- _WHAT THIS TASK INVOLVES_
Pick out each line below that contains the word "Expand" and copy it. Match case exactly.
* START TASK MATERIAL *
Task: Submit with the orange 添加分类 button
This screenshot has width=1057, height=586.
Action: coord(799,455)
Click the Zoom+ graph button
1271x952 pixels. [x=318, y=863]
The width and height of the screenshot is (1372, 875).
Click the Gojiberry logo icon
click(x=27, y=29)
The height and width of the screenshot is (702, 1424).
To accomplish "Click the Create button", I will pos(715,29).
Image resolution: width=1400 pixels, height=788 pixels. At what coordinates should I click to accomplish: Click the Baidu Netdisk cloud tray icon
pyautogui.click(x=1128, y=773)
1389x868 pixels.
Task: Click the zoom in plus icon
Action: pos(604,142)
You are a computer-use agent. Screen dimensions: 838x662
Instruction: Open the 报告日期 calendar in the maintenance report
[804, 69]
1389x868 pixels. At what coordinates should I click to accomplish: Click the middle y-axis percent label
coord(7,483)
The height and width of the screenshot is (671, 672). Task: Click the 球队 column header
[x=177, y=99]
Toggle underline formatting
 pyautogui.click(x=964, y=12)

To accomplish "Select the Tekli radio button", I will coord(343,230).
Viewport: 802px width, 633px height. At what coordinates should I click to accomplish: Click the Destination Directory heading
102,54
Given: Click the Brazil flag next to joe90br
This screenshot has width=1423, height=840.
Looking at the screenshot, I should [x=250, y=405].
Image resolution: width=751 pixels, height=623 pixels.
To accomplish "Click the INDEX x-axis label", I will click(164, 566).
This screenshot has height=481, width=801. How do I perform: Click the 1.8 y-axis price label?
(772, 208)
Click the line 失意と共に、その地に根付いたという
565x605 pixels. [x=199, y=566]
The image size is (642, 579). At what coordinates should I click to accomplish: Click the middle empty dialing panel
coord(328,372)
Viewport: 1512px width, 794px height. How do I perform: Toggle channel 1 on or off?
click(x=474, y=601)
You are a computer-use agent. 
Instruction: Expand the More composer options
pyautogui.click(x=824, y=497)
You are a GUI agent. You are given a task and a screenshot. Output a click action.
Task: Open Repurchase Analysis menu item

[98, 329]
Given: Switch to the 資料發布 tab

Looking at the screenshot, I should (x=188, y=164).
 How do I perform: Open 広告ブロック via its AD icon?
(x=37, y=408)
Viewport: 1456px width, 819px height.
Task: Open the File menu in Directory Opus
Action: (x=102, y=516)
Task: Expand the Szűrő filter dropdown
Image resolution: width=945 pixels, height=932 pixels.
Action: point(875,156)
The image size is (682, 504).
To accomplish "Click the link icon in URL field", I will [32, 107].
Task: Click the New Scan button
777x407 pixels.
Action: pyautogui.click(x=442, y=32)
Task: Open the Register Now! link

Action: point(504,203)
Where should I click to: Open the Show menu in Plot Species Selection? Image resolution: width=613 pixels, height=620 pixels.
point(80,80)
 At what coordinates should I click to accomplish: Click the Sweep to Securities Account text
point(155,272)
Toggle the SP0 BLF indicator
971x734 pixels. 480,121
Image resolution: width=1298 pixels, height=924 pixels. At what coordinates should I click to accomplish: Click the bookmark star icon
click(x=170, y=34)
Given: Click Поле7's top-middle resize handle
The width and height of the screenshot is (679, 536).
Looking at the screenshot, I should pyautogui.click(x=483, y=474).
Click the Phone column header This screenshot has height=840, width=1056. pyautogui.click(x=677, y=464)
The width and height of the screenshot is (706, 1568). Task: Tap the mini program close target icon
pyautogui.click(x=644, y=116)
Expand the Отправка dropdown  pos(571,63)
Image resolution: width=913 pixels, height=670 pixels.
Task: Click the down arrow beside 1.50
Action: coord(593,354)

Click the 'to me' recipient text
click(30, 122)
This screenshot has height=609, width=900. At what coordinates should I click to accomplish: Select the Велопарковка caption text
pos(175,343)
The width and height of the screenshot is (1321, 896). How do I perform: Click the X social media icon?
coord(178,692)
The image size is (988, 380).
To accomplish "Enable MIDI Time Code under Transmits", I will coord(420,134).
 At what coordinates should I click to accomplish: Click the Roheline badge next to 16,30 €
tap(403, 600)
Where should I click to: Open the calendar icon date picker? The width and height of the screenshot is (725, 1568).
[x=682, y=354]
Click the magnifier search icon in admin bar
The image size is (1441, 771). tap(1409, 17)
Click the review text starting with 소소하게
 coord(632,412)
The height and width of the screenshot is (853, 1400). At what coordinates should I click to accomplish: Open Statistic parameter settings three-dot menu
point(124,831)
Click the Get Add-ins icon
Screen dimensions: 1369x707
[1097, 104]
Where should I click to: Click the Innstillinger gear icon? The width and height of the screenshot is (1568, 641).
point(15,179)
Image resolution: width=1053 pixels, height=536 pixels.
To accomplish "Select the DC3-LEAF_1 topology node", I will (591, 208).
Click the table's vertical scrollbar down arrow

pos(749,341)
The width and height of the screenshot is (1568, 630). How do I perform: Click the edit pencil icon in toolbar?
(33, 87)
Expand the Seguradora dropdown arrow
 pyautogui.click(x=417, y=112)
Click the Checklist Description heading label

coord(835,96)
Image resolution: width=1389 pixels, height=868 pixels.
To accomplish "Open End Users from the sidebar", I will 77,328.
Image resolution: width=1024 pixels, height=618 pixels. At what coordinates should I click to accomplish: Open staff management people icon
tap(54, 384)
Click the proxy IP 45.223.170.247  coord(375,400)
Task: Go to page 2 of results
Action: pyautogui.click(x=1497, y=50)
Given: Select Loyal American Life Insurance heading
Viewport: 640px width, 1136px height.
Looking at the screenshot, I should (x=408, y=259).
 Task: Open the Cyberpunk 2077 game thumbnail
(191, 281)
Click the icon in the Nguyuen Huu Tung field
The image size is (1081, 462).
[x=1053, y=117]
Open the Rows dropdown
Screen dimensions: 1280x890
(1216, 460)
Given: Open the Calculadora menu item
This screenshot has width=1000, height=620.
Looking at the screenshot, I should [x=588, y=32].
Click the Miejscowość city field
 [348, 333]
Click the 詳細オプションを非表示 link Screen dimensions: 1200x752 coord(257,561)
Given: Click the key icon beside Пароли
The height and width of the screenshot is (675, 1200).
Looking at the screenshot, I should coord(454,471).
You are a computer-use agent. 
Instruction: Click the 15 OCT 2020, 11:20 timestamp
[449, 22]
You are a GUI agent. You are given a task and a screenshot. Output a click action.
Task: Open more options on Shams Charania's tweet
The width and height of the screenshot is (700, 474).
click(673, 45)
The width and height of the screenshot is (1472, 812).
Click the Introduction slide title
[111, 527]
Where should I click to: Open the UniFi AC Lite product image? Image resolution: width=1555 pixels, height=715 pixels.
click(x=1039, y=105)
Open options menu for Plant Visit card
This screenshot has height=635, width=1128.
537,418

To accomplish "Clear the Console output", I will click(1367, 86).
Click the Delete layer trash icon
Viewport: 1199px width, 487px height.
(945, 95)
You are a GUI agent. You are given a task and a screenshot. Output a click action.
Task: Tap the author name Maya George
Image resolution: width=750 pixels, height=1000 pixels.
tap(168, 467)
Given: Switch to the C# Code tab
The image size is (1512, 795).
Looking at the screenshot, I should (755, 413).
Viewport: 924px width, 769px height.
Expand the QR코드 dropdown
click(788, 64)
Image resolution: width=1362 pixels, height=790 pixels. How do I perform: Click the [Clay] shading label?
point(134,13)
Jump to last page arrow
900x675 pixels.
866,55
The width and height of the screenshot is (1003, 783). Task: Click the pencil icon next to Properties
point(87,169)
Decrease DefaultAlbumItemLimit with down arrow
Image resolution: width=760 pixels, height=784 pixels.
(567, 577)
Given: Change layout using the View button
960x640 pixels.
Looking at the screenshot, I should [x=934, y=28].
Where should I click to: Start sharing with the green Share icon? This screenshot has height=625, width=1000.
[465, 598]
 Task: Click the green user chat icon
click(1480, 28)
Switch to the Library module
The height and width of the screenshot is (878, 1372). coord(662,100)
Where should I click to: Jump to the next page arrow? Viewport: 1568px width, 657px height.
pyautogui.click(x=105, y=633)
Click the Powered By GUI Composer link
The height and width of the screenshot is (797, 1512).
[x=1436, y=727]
* END TASK MATERIAL *
- _RESULT FOR THIS EXERCISE_
Instruction: Expand the More composer options
Task: Expand the Szűrő filter dropdown
Expand the Отправка dropdown  pos(571,63)
Expand the Seguradora dropdown arrow
Expand the QR코드 dropdown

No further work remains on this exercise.